At Electric Sheep, we believe to build these robots we need to create a large scale sandbox for them to learn in. To accomplish this we are acquiring and transforming landscaping companies across the country into RL factories. Landscaping consists of a wide range of mobile manipulation tasks from unstructured dexterous manipulation to mechanized surface coverage. This spectrum of tasks provides a perfect training ground for embodied AI to learn in a profitable way. This blog talks about how we are approaching building AI, with mowing as our running example. We believe key to a generalized agent is learning a model of the world that can be heavily pre-trained in simulation.
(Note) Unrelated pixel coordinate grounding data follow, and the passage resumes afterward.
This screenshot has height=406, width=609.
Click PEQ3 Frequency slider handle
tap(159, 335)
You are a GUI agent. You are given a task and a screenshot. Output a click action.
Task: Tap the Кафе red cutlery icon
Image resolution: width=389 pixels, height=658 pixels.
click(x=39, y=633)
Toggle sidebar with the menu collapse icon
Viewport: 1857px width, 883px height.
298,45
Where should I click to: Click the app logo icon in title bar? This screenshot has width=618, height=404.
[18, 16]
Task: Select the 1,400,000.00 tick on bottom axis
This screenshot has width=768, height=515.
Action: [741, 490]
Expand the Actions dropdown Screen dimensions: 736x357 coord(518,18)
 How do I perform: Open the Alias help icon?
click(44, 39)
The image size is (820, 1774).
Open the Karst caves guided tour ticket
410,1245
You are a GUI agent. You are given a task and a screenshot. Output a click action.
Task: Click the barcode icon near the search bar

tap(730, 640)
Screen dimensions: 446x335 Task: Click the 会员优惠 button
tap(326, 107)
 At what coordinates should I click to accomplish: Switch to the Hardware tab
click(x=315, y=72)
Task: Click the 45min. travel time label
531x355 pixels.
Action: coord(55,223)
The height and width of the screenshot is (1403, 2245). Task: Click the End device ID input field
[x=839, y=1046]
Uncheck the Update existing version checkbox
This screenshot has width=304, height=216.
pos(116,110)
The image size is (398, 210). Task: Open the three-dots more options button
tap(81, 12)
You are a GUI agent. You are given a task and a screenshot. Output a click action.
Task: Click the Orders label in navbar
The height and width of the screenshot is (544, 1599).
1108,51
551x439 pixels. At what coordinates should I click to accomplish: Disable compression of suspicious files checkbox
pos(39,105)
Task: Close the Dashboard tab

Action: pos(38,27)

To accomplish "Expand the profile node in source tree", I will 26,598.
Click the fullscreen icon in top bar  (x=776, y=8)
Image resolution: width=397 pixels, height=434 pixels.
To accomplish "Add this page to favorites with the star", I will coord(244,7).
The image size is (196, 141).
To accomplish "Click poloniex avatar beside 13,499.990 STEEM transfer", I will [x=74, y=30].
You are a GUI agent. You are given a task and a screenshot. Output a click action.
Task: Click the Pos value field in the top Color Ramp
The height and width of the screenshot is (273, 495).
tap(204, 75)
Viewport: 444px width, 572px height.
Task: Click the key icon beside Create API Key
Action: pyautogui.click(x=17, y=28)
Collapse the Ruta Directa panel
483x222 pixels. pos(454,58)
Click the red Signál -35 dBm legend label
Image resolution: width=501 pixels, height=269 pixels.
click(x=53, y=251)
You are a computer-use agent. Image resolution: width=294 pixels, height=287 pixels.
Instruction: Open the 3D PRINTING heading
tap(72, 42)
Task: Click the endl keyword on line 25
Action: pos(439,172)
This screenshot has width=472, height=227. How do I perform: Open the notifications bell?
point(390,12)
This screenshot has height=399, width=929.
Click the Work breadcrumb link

World Models for Robust Behaviors

Consider how a human performs the task of mowing. First they must identify the mowable region which requires a strong semantic understanding of the world. She then needs to formulate a coverage plan and track where they have been; this requires the ability to on the fly map and localize in large scale environments. Finally, there is the kinematics of the machine itself, knowing what obstacles it can traverse over like leaves versus things it will get stuck on like man-hole covers. As humans we can perform all of this seamlessly in real time … for robots to work in the wild they need to match this ability.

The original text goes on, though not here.